プロジェクト紹介/現場レポート

  • 基礎教育
  • 2020年03月 ~2024年03月
  • 技術協力プロジェクト(業務実施型)
【ガーナ国】
みんなの学校:コミュニティ参加型学習改善支援プロジェクト

ガーナ共和国(以下、ガーナ)では、初等教育の純就学率が89.3%(2017年)に達するなど、教育へのアクセスが向上した一方、子どもの学習成果に係る改善については、依然大きな課題を抱えている。ガーナ政府は、2008年に制定された教育法に教育サービスの実施運営を地方へ移譲する地方分権化の方向性を打ち出し、郡や学校レベルの教育マネジメント体制の強化を図ってきた。さらに、2018年に改定された「教育戦略計画(ESP 2018-2030)」では、「教育マネジメントの改善」を政策目標の一つに定め、その達成には、コミュニティのより一層の生産的な参画が必要であるということを示している。

日本政府は、対ガーナ国別開発協力方針(2019年9月)の中で、人材育成という大目標の下「教育行政・学校運営の改善」や「現職教員の能力強化等を通じた初等教育における理数科教育の質の向上」などへの支援を表明している。
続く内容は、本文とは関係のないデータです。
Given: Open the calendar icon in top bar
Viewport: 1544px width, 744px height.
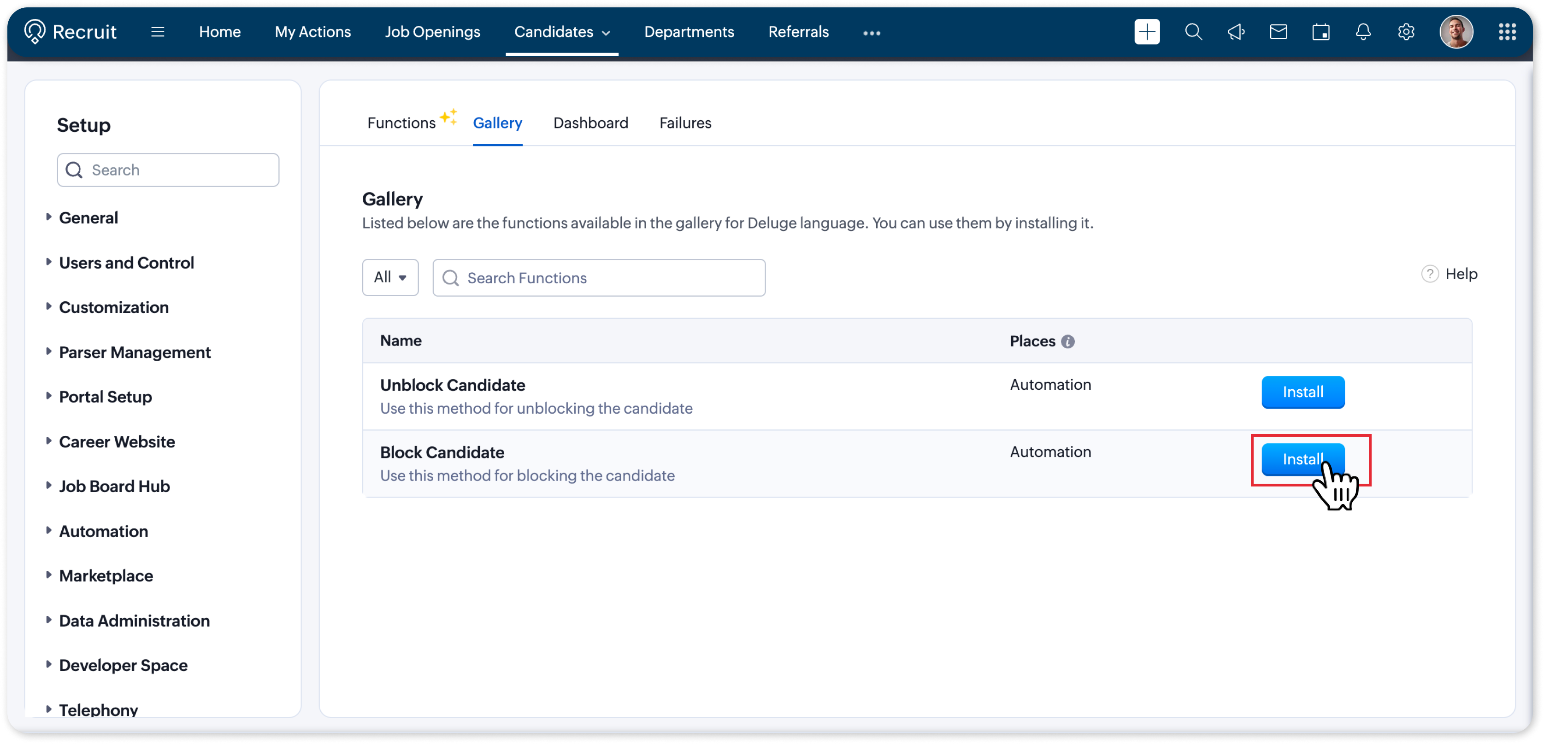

そして

JICAは、2010年から2019年にかけて、個別専門家「教育セクター地方分権化支援アドバイザー」をガーナ教育省に派遣し、地方分権化が進む中央、州、郡、学校レベルの教育マネジメント強化を支援してきた。特に2015年以降は、仏語圏アフリカで展開しているみんなの学校プロジェクト(以下「みんなの学校」)のアプローチを初めて英語圏のガーナで導入し、コミュニティ・学校・行政の協働と情報共有を通じた、学校運営の改善及び算数ドリルを用いた補習活動に取り組んだ。ボルタ州及びイースタン州のそれぞれ1郡において行われたパイロット活動の評価の結果、学校運営委員会(以下、SMC)の機能化と子どもの基礎学力の改善が確認され、ガーナ教育省関係者及び世界銀行を中心とする開発協力機関から高く評価された。こうしたプロセスを経た後、ガーナ政府は日本国政府に対し、より広域なスケールアップを目的に「みんなの学校:コミュニティ参加型学習改善支援プロジェクト」を要請した。本プロジェクトは、参加型学校運営のモデル開発・改善と普及を通し、学校から中央レベルまで学校運営に係る能力強化を行い、最終的に学校や子どもの学習環境の改善を目指すものである。

当社は、本プロジェクトを他社とともに共同受注し、その運営に携わっている。